··· MATERIAL PROVIDED

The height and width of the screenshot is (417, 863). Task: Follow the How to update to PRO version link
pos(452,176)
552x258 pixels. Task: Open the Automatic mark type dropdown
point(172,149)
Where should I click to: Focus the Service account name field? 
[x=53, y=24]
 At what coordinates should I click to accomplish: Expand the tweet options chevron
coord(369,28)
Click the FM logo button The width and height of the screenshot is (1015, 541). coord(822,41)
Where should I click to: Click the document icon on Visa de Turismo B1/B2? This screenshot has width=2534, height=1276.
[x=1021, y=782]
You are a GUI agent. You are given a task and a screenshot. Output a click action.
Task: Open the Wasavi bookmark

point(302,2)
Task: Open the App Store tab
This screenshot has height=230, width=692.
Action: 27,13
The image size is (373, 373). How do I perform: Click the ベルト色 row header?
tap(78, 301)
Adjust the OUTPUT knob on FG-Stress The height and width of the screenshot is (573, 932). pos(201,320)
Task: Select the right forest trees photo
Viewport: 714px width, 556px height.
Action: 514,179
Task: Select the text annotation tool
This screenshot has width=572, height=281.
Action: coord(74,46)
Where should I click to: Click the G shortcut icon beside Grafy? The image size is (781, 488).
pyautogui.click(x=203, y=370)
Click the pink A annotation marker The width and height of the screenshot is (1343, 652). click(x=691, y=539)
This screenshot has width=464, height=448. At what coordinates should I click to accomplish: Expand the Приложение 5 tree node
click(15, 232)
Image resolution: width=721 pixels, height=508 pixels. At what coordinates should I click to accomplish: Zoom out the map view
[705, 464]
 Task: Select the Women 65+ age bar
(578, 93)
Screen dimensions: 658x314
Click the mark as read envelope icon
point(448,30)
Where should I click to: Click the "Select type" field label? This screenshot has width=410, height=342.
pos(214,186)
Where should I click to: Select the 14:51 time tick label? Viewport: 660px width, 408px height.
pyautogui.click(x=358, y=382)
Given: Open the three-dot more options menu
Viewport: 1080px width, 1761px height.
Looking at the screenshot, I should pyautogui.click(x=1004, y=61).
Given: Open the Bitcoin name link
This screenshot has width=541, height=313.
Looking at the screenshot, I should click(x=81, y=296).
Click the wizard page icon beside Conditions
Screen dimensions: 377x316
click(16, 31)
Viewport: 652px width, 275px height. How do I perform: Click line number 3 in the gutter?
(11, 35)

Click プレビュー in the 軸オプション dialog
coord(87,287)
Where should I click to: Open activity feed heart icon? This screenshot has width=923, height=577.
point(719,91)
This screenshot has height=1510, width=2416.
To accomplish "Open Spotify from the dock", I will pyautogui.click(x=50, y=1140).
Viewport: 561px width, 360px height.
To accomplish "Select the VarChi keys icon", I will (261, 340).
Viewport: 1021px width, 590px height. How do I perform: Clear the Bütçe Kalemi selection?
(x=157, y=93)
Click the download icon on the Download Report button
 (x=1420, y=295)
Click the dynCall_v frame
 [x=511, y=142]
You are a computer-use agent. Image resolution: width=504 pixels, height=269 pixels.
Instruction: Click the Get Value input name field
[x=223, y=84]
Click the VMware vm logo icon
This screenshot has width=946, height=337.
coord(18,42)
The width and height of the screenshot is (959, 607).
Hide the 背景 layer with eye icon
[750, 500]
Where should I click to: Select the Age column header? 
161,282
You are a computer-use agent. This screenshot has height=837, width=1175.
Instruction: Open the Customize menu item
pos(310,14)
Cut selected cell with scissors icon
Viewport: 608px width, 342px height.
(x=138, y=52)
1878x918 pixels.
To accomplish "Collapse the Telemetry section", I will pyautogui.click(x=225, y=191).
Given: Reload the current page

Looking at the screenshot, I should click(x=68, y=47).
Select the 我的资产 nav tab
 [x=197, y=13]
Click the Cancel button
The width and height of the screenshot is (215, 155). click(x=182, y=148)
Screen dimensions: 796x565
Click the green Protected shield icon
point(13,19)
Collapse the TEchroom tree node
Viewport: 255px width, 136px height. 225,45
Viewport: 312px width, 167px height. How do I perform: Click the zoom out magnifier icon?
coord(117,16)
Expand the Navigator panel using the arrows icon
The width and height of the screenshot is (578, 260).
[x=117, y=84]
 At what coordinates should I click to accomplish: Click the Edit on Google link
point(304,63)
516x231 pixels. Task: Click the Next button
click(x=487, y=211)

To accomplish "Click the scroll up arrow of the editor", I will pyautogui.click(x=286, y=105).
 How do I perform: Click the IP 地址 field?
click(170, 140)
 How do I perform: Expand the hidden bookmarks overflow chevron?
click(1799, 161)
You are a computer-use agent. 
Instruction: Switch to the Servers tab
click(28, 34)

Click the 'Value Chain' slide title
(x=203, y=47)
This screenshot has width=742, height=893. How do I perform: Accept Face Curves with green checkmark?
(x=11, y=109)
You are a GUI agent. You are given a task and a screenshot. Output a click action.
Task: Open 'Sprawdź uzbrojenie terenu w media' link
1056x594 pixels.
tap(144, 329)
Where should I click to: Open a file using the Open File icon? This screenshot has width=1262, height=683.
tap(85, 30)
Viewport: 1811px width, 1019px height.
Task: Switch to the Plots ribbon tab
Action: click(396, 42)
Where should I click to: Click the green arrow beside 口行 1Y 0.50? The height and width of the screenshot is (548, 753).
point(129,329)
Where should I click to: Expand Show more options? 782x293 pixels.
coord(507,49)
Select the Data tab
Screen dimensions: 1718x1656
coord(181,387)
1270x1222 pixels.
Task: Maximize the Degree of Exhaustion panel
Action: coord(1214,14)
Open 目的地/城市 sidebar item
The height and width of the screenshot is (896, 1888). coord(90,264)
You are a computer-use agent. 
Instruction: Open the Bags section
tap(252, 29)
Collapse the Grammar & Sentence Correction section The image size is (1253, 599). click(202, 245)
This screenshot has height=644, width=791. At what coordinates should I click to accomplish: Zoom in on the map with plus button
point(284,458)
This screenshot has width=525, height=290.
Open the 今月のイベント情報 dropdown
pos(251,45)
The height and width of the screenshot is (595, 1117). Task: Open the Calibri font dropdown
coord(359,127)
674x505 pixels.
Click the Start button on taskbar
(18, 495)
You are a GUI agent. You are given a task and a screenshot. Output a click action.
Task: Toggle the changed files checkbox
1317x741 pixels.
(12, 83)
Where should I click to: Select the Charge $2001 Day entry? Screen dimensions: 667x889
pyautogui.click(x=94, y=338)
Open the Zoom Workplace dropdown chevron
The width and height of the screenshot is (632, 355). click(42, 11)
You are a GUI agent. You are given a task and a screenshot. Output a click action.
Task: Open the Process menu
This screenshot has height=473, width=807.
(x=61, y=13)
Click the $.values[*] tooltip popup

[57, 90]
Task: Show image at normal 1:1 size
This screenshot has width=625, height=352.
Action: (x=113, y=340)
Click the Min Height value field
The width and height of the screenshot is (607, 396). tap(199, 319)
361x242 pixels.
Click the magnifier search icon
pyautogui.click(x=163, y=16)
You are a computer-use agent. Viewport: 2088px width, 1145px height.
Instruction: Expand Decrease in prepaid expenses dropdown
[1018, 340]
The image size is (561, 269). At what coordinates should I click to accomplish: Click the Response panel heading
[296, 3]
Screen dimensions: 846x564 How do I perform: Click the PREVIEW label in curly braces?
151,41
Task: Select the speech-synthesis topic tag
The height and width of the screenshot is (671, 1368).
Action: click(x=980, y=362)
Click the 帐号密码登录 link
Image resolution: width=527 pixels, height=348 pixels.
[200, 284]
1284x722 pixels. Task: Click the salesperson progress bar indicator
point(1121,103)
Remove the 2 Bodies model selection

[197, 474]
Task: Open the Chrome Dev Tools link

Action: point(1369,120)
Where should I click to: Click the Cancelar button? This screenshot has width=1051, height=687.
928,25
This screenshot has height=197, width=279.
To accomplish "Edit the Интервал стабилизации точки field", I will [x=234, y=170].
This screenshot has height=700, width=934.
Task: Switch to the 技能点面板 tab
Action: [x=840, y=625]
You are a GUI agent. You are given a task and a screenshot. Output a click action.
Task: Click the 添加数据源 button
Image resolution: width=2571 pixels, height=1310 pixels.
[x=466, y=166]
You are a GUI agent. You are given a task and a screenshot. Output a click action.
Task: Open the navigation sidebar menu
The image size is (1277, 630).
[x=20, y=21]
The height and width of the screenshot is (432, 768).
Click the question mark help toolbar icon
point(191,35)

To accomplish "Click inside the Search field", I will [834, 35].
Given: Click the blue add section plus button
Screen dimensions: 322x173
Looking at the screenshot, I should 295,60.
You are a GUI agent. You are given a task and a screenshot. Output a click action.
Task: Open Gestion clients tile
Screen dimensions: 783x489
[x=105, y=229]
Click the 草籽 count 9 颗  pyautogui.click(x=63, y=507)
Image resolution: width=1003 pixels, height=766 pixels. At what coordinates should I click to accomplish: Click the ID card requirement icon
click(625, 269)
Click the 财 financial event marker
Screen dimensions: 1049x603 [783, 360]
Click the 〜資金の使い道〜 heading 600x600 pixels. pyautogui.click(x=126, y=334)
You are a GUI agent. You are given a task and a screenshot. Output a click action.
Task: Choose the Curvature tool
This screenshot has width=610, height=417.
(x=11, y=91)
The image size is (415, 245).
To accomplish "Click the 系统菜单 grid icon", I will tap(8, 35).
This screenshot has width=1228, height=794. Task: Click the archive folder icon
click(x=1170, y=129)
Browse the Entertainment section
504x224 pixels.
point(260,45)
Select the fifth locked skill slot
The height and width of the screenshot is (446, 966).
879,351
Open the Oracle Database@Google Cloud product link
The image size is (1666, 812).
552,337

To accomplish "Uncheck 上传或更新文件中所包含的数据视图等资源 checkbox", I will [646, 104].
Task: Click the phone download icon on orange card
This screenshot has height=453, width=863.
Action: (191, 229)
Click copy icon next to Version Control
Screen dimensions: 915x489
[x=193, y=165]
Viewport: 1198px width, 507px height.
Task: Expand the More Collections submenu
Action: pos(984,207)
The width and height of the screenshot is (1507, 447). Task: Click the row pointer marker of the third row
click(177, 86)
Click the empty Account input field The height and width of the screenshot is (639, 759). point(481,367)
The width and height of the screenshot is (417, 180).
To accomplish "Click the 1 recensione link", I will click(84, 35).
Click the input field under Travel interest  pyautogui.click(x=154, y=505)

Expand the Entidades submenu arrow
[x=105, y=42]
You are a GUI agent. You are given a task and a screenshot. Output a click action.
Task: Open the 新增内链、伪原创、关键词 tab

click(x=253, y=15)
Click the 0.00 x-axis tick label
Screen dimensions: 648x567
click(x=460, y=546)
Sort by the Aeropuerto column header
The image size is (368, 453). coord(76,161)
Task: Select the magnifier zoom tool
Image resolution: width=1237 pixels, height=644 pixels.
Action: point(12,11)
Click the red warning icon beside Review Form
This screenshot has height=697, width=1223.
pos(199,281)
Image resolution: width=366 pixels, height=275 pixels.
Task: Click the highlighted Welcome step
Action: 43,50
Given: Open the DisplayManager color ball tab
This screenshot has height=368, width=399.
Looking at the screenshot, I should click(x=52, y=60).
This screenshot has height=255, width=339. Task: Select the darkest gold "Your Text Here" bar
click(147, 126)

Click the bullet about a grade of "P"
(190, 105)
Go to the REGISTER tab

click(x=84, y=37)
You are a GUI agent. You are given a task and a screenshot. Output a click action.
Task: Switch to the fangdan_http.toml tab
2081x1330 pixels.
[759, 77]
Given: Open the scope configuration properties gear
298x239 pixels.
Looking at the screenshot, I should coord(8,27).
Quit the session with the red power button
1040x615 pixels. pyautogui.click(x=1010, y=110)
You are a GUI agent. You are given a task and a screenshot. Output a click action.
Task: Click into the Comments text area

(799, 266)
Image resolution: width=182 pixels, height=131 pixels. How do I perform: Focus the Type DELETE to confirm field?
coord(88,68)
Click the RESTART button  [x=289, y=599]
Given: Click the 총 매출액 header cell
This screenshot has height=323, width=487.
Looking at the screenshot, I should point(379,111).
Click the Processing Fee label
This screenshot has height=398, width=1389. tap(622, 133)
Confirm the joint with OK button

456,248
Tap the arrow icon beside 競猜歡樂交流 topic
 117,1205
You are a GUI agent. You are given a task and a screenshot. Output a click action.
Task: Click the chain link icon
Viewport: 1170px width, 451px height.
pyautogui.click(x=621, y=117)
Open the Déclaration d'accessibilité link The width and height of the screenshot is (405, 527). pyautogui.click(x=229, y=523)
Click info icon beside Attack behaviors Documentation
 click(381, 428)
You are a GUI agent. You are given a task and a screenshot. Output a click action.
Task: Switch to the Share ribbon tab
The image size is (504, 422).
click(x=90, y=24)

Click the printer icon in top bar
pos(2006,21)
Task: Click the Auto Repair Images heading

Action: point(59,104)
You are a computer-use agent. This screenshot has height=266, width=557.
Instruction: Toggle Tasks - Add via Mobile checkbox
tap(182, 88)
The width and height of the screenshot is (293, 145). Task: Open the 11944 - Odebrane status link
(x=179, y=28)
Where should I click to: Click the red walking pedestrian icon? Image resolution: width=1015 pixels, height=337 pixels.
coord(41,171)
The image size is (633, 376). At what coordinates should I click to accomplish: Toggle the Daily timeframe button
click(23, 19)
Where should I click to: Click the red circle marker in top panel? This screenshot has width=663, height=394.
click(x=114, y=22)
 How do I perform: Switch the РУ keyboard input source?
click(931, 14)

······

:: THE TASK ::
Convert the items into a JSON list of strings with one string per line, starting at the first line and stopping after the line that contains "Click the pink", and leave out blank lines.

:: CORRECT OUTPUT ::
[
  "The height and width of the screenshot is (417, 863). Task: Follow the How to update to PRO version link",
  "pos(452,176)",
  "552x258 pixels. Task: Open the Automatic mark type dropdown",
  "point(172,149)",
  "Where should I click to: Focus the Service account name field? ",
  "[x=53, y=24]",
  " At what coordinates should I click to accomplish: Expand the tweet options chevron",
  "coord(369,28)",
  "Click the FM logo button The width and height of the screenshot is (1015, 541). coord(822,41)",
  "Where should I click to: Click the document icon on Visa de Turismo B1/B2? This screenshot has width=2534, height=1276.",
  "[x=1021, y=782]",
  "You are a GUI agent. You are given a task and a screenshot. Output a click action.",
  "Task: Open the Wasavi bookmark",
  "point(302,2)",
  "Task: Open the App Store tab",
  "This screenshot has height=230, width=692.",
  "Action: 27,13",
  "The image size is (373, 373). How do I perform: Click the ベルト色 row header?",
  "tap(78, 301)",
  "Adjust the OUTPUT knob on FG-Stress The height and width of the screenshot is (573, 932). pos(201,320)",
  "Task: Select the right forest trees photo",
  "Viewport: 714px width, 556px height.",
  "Action: 514,179",
  "Task: Select the text annotation tool",
  "This screenshot has width=572, height=281.",
  "Action: coord(74,46)",
  "Where should I click to: Click the G shortcut icon beside Grafy? The image size is (781, 488).",
  "pyautogui.click(x=203, y=370)",
  "Click the pink A annotation marker The width and height of the screenshot is (1343, 652). click(x=691, y=539)"
]